Bug Bulletin: The recent 3.2 release fixes many issues. If you run into a problem, please try the latest version before posting a bug report, as your problem may already have been solved.

Workshop walkthrough (Brussels 2014)

Geraldine_VdAuweraGeraldine_VdAuwera Posts: 5,856Administrator, GATK Developer admin

Note: this is a walkthrough of a hands-on GATK tutorial given at the Royal Institute of Natural Sciences on June 26, 2014 in Brussels, Belgium. It is intended to be performed with version 3.1-2 of the GATK and the corresponding data bundle.

Data files

We start with a BAM file called "NA12878.wgs.1lib.bam" (along with its index, "NA12878.wgs.1lib.bai") containing Illumina sequence reads from our favorite test subject, NA12878, that have been mapped using BWA-mem and processed using Picard tools according to the instructions here:

http://www.broadinstitute.org/gatk/guide/article?id=2799

Note that this file only contains sequence for a small region of chromosome 20, in order to minimize the file size and speed up the processing steps, for demonstration purposes. Normally you would run the steps in this tutorial on the entire genome (or exome).

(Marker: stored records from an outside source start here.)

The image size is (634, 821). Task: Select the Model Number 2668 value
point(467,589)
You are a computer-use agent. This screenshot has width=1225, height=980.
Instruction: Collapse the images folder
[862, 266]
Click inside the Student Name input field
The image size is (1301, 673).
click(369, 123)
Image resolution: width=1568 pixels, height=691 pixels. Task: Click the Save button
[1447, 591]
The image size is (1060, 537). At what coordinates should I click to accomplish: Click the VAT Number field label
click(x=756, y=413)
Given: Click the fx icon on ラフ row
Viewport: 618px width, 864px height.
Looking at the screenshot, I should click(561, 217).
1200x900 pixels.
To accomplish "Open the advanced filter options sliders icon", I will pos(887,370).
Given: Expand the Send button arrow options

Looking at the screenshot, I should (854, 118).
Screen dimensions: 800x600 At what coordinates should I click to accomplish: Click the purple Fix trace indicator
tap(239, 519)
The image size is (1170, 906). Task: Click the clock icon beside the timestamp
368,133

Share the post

This subsetted file was prepared by extracting read group 20GAV.1 from the CEUTrio.HiSeq.WGS.b37.NA12878.bam that is available in our resource bundle, using the following command:

java -jar GenomeAnalysisTK.jar -T PrintReads -R human_g1k_v37.fasta -I CEUTrio.HiSeq.WGS.b37.NA12878.bam -o NA12878.wgs.1lib.bam -L 20 -rf SingleReadGroup -goodRG 20GAV.1

(We'll explain later in the tutorial how to use this kind of utility function to manipulate BAM files.)

We also have our human genome reference, called "human_g1k_v37.fasta", which has been prepared according to the instructions here:

http://www.broadinstitute.org/gatk/guide/article?id=2798

We will walk through both of these tutorials to explain the processing, but without actually running the steps to save time.

And finally we have a few resource files containing known variants (dbsnp, mills indels). These files are all available in the resource bundle on our FTP server. See here for access instructions:

http://www.broadinstitute.org/gatk/guide/article?id=1215


DAY 1

Prelude: BAM manipulation with Picard and Samtools

- Viewing a BAM file information

See also the Samtools docs:

http://samtools.sourceforge.net/samtools.shtml

- Reverting a BAM file

Clean the BAM we are using of previous GATK processing using this Picard command:

java -jar RevertSam.jar I=NA12878.wgs.1lib.bam O=aligned_reads_20.bam RESTORE_ORIGINAL_QUALITIES=true REMOVE_DUPLICATE_INFORMATION=true REMOVE_ALIGNMENT_INFORMATION=false SORT_ORDER=coordinate

Note that it is possible to revert the file to FastQ format by setting REMOVE_ALIGNMENT_INFORMATION=true, but this method leads to biases in the alignment process, so if you want to do that, the better method is to follow the instructions given here:

http://www.broadinstitute.org/gatk/guide/article?id=2908

See also the Picard docs:

http://picard.sourceforge.net/command-line-overview.shtml

Mark Duplicates

See penultimate step of http://www.broadinstitute.org/gatk/guide/article?id=2799

After a few minutes, the file (which we'll call "dedupped_20.bam") is ready for use with GATK.

Interlude: tour of the documentation, website, forum etc. Also show how to access the bundle on the FTP server with FileZilla.

Getting to know GATK

Before starting to run the GATK Best Practices, we are going to learn about the basic syntax of GATK, how the results are output, how to interpret error messages, and so on.

- Run a simple walker: CountReads

Identify basic syntax, console output: version, command recap line, progress estimates, result if applicable.

java -jar GenomeAnalysisTK.jar -T CountReads -R human_g1k_v37.fasta -I dedupped_20.bam -L 20

- Add a filter to count how many duplicates were marked

Look at the filtering summary.

java -jar GenomeAnalysisTK.jar -T CountReads -R human_g1k_v37.fasta -I dedupped_20.bam -L 20 -rf DuplicateRead

- Demonstrate how to select a subset of read data

This can come in handy for bug reports.

java -jar GenomeAnalysisTK.jar -T PrintReads -R human_g1k_v37.fasta -I dedupped_20.bam -L 20:10000000-11000000 -o snippet.bam

Also show how a bug report should be formatted and submitted. See http://www.broadinstitute.org/gatk/guide/article?id=1894

- Demonstrate the equivalent for variant calls

Refer to docs for many other capabilities including selecting by sample name, up to complex queries.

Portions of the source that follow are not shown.